Educado en el colegio Santo Domingo, regenteado por jesuitas, su originaria fe cristiana se convierte en compromiso a favor de una sociedad más justa cuando en la década del 30 se instaló en Madrid y se vinculó con Pablo Neruda –entonces cónsul de Chile en Madrid–, Rafael Alberti y Luis Cernuda, entre otros. El clima anticlerical de la intelectualidad madrileña y la influencia de Neruda preludian el eclipse de su fe religiosa. No sólo se afilió al Partido Comunista, sino que se incorporó al 5° Regimiento en septiembre de 1936 para combatir junto a los republicanos durante la Guerra Civil Española. “Nacerá nuestro hijo con el puño cerrado,/envuelto en un clamor de victoria y guitarras/ y dejaré a tu puerta mi vida de soldado/ sin colmillos ni garras”, expresa en el poema “Canción del esposo soldado”. Cuando terminó la guerra, el poeta intentó escapar a Portugal. Pero la “peste” de las dictaduras lo perseguía con una saña que estremece. La policía de la dictadura de Salazar lo entregó a la Guardia Civil. Estuvo preso en Huelva, Sevilla y Madrid. Gracias a las persistentes gestiones de Neruda, Hernández fue liberado en septiembre de 1939. Pero el sistema de terror y delaciones logró que fuera nuevamente detenido. El 18 de enero de 1940 el Consejo de Guerra Permanente número 5 lo condenó a la pena de muerte por el delito de “adhesión a la rebelión”. La sentencia argumenta que publicó numerosas poesías, crónicas y folletos “de propaganda revolucionaria y de excitación contra las personas de orden y contra el Movimiento Nacional haciéndose pasar por el poeta de la revolución”. Por la intercesión de José María de Cossío y otros amigos la pena fue conmutada a treinta años de cárcel.

* Ejercicios propuestos *
a – Según el texto para analizar, ¿a qué pena condenó a Hernández el Consejo de Guerra Permanente número 5 el 18 de enero de 1940?
b – Explique, conforme al texto para analizar, en qué se fundamentó la sentencia de 1940 para condenar a Hernández.

* Registro de datos *
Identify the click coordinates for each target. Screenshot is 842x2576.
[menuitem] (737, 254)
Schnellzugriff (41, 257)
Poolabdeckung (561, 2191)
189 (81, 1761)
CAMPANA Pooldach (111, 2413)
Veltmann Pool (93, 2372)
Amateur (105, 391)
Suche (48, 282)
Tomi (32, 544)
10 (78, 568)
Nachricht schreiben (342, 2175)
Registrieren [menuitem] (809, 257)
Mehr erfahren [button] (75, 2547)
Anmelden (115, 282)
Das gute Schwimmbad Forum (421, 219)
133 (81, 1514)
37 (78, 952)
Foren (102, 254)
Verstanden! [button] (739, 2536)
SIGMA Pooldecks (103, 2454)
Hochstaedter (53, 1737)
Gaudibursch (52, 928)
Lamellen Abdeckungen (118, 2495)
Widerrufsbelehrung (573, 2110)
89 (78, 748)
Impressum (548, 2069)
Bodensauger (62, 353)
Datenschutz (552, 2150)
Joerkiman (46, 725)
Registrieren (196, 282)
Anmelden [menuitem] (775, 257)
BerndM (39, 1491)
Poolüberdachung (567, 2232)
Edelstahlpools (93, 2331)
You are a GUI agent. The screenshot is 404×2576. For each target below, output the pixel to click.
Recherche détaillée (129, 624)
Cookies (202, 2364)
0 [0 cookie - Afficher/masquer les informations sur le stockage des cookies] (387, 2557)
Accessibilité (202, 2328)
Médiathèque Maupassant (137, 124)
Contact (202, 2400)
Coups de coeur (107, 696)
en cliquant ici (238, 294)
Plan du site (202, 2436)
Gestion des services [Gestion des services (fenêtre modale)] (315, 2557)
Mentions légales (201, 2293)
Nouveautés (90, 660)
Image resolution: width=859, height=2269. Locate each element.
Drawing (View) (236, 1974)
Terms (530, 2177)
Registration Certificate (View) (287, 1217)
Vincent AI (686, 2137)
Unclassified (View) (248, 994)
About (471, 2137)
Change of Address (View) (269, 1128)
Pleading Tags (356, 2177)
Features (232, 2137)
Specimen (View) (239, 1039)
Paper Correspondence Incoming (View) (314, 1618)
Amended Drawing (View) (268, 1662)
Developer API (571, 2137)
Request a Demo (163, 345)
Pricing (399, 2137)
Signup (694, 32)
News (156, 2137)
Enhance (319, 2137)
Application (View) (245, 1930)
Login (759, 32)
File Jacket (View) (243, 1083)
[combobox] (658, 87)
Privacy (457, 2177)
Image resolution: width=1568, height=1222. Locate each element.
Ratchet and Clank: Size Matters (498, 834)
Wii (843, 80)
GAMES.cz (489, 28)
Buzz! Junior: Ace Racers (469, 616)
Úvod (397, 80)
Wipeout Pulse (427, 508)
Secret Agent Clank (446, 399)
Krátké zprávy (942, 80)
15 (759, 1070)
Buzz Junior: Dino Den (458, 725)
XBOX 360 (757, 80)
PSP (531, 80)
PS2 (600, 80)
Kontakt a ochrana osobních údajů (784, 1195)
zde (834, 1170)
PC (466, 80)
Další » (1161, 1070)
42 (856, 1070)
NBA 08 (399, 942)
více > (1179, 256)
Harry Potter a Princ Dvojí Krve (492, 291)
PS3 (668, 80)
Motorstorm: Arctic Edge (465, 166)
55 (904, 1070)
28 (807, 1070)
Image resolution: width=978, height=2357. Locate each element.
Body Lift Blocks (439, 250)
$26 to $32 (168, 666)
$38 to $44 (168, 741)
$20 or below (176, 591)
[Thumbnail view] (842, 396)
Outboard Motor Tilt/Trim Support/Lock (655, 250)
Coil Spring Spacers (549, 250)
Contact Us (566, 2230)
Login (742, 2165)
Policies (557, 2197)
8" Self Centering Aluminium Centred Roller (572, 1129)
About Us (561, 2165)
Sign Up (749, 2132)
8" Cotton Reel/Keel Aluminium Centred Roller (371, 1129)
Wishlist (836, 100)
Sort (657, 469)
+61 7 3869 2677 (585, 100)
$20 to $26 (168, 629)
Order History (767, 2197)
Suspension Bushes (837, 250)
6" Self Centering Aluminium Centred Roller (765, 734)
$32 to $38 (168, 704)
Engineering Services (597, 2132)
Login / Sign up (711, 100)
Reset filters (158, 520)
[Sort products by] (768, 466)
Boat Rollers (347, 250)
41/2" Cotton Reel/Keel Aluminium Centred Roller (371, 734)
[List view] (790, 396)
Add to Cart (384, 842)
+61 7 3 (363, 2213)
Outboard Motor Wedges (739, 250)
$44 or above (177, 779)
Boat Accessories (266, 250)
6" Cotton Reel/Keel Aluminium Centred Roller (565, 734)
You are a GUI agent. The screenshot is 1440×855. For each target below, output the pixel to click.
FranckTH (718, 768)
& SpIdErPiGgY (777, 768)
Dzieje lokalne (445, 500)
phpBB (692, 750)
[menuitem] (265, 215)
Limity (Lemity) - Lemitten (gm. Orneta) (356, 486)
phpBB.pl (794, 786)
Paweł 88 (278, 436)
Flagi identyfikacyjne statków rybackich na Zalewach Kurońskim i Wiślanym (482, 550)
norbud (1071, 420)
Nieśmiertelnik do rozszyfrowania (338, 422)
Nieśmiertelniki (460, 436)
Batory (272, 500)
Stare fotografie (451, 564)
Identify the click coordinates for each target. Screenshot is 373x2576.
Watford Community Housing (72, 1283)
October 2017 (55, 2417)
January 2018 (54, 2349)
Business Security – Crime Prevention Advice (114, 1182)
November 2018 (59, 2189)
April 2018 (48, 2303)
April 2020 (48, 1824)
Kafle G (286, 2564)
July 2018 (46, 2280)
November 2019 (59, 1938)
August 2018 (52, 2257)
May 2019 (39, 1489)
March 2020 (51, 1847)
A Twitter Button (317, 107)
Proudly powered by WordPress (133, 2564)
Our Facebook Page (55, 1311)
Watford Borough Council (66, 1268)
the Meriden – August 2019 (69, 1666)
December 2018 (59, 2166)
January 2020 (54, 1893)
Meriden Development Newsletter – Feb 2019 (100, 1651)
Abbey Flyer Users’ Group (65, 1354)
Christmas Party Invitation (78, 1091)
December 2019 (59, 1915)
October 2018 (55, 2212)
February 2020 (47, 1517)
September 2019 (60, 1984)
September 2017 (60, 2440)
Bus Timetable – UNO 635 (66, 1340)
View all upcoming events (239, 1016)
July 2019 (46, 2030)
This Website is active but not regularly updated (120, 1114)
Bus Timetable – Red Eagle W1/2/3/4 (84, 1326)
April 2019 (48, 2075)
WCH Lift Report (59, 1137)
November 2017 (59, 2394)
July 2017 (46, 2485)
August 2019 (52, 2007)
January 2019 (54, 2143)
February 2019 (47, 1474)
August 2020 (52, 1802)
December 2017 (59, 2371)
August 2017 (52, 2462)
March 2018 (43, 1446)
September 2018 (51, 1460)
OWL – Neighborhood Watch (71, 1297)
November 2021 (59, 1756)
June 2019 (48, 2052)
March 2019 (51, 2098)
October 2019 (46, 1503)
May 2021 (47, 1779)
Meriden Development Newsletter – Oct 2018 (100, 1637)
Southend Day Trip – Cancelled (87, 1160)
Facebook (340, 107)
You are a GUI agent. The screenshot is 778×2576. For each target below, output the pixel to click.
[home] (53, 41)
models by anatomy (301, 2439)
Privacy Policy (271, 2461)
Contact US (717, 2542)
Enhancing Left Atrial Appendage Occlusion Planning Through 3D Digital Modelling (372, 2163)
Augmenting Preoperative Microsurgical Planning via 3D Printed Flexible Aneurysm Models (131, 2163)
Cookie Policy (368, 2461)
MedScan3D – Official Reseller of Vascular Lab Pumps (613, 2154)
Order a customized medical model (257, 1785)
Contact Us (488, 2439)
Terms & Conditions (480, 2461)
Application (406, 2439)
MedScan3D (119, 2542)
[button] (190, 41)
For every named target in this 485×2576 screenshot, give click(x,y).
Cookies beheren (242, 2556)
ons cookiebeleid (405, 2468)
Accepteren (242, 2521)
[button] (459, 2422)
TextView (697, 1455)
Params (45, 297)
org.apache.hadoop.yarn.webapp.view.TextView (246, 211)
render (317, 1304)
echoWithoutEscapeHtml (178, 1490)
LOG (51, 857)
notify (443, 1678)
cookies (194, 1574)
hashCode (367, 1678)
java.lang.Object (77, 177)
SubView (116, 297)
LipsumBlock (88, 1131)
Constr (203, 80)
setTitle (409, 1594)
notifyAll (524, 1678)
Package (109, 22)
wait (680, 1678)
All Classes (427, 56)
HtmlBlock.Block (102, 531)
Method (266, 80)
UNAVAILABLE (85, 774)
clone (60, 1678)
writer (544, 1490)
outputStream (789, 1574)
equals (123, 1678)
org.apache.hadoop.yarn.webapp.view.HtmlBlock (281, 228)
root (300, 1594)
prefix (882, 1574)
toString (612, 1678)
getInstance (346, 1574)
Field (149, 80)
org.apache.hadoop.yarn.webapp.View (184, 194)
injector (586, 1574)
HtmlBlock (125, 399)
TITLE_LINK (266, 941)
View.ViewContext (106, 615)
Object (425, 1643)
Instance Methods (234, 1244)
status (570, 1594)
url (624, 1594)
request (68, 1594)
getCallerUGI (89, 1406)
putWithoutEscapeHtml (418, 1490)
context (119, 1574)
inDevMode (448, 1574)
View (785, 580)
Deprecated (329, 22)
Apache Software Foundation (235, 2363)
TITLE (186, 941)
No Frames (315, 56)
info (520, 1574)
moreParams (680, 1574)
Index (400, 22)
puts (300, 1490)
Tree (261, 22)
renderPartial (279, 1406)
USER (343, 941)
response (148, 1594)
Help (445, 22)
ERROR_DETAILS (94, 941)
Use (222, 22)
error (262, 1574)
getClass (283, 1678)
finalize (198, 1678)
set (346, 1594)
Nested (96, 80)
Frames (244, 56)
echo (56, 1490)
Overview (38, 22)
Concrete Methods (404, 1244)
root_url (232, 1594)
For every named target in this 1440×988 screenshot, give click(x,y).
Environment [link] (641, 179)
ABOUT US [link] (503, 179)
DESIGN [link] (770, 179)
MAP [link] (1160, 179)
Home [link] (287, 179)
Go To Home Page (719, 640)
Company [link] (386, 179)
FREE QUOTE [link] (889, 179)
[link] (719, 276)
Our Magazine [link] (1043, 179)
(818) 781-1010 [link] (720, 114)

* Respuestas *
a – Lo condenó a la pena de muerte por el delito de «adhesión a la rebelión».

b – La sentencia argumentaba que Hernández había publicado numerosas poesías, crónicas y folletos «de propaganda revolucionaria y de excitación contra las personas de orden y contra el Movimiento Nacional». Añadía que lo había hecho «haciéndose pasar por el poeta de la revolución».